→ **INSTRUCTIONS TO FOLLOW**:
Using the data below, copy every line that contains the word "computer".

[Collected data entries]
-- -- --

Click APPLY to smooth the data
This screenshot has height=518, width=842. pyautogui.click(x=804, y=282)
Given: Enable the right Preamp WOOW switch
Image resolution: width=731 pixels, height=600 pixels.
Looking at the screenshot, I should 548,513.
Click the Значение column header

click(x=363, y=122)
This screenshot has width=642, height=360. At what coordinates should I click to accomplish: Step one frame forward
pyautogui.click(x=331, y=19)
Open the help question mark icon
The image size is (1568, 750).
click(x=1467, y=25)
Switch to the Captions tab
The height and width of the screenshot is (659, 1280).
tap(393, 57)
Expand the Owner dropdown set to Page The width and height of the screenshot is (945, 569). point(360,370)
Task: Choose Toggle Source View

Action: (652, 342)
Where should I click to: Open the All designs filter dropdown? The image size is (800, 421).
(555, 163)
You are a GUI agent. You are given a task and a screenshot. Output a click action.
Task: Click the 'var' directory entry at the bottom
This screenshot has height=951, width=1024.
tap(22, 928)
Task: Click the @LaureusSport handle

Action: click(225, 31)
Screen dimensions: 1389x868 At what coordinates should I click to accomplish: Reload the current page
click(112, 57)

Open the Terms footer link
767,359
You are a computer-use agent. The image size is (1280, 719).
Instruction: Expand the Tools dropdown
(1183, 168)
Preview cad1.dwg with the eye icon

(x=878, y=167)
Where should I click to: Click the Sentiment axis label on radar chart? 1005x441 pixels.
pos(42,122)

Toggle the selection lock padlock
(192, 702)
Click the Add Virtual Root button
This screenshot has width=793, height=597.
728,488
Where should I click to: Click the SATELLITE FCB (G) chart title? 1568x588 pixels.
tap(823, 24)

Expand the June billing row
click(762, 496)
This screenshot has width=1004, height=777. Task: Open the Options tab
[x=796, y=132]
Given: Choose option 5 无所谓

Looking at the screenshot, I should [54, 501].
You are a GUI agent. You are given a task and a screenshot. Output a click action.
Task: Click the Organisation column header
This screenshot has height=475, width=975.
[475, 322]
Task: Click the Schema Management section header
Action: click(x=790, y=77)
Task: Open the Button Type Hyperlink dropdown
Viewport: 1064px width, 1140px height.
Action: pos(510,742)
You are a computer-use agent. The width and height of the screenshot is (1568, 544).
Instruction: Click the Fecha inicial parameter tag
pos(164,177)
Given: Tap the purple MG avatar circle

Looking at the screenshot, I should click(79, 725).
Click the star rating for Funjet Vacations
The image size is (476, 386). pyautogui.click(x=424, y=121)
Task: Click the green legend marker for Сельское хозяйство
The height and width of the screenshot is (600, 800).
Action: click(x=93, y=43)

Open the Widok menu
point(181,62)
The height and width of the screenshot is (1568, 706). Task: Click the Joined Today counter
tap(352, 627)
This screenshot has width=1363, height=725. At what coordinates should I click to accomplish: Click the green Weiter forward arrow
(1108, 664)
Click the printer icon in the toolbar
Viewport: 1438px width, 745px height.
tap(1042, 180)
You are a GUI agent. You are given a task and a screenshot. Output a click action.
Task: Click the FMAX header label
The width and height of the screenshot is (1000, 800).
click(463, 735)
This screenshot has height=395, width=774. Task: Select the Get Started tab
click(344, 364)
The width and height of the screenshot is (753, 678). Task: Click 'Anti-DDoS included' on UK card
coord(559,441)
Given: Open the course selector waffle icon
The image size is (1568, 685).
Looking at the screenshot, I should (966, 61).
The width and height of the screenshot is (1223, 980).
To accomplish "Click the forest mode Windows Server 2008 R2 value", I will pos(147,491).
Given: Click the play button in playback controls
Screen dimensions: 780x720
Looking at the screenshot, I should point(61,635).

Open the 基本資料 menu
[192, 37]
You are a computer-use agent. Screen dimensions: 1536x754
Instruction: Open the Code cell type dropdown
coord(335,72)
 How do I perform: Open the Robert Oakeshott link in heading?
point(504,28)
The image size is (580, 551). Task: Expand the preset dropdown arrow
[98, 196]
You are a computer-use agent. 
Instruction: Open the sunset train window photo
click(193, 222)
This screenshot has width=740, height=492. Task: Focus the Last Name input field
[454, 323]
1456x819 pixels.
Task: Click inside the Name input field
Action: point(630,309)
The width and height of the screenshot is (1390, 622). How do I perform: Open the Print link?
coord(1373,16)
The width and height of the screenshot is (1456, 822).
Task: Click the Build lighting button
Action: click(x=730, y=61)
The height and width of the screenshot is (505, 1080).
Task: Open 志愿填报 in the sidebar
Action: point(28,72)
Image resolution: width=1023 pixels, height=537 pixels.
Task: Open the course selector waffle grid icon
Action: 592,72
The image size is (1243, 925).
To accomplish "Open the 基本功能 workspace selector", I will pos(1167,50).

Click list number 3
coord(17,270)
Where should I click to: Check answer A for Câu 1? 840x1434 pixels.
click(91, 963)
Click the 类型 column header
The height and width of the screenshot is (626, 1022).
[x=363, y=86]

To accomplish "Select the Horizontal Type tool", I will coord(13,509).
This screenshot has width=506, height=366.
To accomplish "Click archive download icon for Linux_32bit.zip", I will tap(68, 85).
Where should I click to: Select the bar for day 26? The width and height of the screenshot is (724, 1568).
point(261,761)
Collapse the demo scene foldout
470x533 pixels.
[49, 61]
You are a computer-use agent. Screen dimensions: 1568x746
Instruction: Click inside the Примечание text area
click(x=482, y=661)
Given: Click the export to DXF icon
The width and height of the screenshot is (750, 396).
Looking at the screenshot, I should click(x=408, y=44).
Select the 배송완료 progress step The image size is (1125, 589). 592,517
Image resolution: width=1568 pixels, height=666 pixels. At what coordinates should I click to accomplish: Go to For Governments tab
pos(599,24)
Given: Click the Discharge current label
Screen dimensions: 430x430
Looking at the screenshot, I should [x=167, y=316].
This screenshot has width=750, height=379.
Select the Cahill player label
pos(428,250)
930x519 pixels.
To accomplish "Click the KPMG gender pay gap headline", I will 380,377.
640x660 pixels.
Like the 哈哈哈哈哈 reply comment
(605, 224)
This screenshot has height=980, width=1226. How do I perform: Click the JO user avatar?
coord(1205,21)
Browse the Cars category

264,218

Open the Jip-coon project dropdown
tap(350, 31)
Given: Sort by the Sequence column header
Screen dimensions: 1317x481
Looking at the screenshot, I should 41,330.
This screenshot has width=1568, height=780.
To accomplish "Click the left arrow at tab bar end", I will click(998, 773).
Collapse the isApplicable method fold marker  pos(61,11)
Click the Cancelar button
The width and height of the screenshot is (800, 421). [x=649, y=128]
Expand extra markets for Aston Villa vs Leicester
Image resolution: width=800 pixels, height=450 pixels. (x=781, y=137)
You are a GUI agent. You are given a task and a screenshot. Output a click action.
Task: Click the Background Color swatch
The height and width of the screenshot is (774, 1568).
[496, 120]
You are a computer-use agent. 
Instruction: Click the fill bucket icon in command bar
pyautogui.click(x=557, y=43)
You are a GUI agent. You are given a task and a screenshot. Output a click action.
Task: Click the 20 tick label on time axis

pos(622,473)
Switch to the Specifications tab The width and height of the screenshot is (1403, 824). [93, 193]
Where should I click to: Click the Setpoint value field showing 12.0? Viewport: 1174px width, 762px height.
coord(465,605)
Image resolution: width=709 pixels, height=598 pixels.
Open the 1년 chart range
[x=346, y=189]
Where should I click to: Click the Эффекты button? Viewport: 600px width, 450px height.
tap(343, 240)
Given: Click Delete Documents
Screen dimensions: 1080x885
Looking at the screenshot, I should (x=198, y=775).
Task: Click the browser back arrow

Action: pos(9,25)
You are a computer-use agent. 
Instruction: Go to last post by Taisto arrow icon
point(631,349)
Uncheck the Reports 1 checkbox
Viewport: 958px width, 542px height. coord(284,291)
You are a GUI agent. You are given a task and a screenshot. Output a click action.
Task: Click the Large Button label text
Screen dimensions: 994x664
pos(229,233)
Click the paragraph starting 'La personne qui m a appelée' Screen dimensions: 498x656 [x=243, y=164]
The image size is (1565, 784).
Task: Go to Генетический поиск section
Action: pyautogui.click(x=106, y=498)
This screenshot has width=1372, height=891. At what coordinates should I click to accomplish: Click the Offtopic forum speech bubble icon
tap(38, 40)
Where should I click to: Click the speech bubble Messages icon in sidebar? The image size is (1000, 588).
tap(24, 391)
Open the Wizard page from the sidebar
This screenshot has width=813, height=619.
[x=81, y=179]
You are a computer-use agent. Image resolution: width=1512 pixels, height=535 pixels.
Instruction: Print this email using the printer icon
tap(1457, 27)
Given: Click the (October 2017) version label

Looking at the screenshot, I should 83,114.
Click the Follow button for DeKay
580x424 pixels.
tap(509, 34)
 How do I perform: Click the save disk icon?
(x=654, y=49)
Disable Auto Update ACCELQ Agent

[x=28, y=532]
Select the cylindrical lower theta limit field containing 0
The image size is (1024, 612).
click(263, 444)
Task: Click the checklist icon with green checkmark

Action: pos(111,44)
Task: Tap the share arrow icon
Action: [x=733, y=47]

-- -- --

→ **RESPONSE TO THE EXERCISE**:
You are a computer-use agent. The image size is (1280, 719).
You are a computer-use agent. The width and height of the screenshot is (1568, 544).
You are a computer-use agent. Screen dimensions: 1536x754
You are a computer-use agent. 
You are a computer-use agent. Screen dimensions: 1568x746
You are a computer-use agent. 
You are a computer-use agent. 
You are a computer-use agent. Image resolution: width=1512 pixels, height=535 pixels.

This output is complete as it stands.